▸ **RECORDS FOR THE TASK**
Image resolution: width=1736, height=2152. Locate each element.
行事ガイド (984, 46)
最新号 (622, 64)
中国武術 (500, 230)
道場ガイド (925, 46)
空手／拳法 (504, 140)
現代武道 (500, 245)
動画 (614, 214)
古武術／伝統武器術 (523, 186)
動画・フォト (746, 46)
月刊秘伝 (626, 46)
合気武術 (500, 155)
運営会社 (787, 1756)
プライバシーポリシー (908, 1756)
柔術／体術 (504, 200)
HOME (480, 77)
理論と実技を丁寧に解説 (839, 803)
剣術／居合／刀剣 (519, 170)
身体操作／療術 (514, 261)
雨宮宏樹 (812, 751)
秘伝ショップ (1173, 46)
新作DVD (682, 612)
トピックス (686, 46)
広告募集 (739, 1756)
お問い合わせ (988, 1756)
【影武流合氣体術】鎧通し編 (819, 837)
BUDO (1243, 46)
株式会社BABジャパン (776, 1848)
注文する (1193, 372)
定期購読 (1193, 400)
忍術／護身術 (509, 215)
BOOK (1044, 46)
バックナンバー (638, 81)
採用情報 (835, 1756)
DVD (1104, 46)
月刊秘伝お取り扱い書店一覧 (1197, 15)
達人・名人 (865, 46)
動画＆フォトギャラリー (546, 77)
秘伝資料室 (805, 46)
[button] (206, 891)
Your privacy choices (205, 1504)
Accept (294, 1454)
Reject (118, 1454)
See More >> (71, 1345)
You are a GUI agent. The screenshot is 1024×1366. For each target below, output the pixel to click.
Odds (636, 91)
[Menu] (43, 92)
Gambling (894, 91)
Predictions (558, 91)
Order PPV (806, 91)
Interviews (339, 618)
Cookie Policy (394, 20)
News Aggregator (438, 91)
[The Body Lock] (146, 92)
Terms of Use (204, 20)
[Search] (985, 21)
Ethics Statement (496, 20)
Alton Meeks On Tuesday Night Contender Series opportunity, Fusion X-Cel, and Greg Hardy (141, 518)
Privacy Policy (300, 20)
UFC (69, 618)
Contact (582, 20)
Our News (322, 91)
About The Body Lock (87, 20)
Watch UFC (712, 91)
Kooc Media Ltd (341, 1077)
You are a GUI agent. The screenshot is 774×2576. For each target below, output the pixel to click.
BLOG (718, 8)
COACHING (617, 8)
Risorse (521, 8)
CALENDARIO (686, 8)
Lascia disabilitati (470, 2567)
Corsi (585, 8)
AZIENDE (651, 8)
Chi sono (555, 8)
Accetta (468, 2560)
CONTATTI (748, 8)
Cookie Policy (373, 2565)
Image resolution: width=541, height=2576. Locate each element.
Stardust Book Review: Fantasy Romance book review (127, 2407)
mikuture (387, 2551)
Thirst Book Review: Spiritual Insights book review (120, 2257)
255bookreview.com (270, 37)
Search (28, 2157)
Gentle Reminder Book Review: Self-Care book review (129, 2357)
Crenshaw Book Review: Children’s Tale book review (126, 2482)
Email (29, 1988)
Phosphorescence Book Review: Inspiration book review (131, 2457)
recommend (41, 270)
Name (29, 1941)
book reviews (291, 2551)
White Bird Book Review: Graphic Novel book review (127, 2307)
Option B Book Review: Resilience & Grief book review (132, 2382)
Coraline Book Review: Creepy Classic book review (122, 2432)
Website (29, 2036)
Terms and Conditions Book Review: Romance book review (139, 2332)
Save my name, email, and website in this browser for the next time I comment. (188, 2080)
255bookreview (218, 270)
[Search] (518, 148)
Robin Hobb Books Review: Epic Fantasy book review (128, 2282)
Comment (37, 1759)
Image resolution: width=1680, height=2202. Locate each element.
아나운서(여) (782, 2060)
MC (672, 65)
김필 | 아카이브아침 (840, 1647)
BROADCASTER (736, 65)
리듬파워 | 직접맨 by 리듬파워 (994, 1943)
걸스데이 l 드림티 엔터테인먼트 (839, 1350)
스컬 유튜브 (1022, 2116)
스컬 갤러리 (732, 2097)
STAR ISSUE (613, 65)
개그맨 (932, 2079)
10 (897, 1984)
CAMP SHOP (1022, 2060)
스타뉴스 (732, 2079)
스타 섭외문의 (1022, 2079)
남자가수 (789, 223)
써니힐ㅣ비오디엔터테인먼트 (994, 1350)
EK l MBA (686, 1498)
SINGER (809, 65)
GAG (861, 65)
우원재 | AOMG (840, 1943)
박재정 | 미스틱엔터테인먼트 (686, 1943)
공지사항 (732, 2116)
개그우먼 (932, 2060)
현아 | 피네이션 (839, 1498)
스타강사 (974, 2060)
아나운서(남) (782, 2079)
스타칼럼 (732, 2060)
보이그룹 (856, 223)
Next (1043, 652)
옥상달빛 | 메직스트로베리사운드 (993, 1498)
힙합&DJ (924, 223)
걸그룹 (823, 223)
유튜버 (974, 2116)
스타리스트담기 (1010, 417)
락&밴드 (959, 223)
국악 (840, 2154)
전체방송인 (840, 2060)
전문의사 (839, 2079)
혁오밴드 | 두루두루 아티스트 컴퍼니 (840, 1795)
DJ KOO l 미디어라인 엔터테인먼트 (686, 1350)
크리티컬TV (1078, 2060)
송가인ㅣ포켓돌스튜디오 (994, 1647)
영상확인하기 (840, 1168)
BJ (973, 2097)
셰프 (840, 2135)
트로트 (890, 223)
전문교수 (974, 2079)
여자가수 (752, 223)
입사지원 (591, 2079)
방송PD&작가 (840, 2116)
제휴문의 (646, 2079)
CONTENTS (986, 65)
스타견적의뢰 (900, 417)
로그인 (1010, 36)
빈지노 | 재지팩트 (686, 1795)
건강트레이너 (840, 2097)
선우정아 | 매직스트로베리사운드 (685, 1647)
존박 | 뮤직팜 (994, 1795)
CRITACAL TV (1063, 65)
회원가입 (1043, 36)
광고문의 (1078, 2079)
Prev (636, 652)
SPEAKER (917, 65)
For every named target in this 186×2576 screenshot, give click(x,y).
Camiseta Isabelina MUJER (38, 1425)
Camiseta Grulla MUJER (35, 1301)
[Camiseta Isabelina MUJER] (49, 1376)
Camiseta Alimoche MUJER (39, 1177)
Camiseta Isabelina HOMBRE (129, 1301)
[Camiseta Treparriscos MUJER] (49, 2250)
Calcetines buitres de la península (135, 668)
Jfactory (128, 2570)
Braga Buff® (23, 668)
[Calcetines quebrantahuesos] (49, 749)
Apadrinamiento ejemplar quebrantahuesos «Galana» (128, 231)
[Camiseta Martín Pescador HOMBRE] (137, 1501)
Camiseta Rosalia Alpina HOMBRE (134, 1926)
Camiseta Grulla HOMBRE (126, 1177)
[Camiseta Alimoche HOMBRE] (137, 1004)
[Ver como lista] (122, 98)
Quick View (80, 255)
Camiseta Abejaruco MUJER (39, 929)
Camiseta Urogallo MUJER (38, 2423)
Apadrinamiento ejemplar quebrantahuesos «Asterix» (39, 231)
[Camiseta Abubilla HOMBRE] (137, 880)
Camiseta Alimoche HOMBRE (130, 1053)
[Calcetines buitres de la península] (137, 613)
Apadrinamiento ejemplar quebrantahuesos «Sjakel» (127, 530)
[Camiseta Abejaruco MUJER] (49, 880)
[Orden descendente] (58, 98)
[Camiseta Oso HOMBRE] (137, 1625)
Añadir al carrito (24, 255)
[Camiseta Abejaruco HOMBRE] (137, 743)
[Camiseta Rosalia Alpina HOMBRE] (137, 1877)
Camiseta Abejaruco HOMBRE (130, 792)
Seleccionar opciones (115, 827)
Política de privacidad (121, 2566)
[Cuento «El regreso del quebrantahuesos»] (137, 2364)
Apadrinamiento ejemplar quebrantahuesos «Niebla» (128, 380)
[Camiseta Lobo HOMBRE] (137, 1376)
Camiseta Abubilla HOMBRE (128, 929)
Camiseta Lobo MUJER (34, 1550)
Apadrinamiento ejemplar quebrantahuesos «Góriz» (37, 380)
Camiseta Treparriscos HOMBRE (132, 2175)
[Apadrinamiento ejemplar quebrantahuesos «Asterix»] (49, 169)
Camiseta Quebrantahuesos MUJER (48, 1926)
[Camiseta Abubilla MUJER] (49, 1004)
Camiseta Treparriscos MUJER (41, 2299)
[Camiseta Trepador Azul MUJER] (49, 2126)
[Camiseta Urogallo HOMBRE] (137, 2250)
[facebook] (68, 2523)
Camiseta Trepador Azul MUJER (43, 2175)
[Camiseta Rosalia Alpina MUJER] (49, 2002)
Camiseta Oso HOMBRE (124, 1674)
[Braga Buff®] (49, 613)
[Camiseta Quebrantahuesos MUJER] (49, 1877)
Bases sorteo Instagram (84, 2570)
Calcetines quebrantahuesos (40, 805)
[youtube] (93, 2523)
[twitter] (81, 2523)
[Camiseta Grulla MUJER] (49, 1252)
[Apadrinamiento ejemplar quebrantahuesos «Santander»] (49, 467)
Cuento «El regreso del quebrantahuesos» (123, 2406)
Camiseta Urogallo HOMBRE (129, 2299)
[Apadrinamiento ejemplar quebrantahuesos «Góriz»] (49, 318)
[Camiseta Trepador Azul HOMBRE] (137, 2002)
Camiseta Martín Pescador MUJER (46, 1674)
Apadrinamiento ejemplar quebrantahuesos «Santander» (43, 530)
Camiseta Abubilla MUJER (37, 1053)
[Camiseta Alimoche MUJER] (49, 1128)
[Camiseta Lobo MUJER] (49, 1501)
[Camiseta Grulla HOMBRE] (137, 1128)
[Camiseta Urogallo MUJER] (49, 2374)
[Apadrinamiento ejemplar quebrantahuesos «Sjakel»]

▸ **PROBLEM DESCRIPTION**
Only one part of the material above is to be transcribed, namely the lines starting with the line that has "선우정아 | 매직스트로베리사운드 (685, 1647)" and going on through the line that has "Camiseta Isabelina HOMBRE (129, 1301)", exactly as they stand.

▸ **OUTPUT FOR THIS EXERCISE**
선우정아 | 매직스트로베리사운드 (685, 1647)
존박 | 뮤직팜 (994, 1795)
CRITACAL TV (1063, 65)
회원가입 (1043, 36)
광고문의 (1078, 2079)
Prev (636, 652)
SPEAKER (917, 65)
For every named target in this 186×2576 screenshot, give click(x,y).
Camiseta Isabelina MUJER (38, 1425)
Camiseta Grulla MUJER (35, 1301)
[Camiseta Isabelina MUJER] (49, 1376)
Camiseta Alimoche MUJER (39, 1177)
Camiseta Isabelina HOMBRE (129, 1301)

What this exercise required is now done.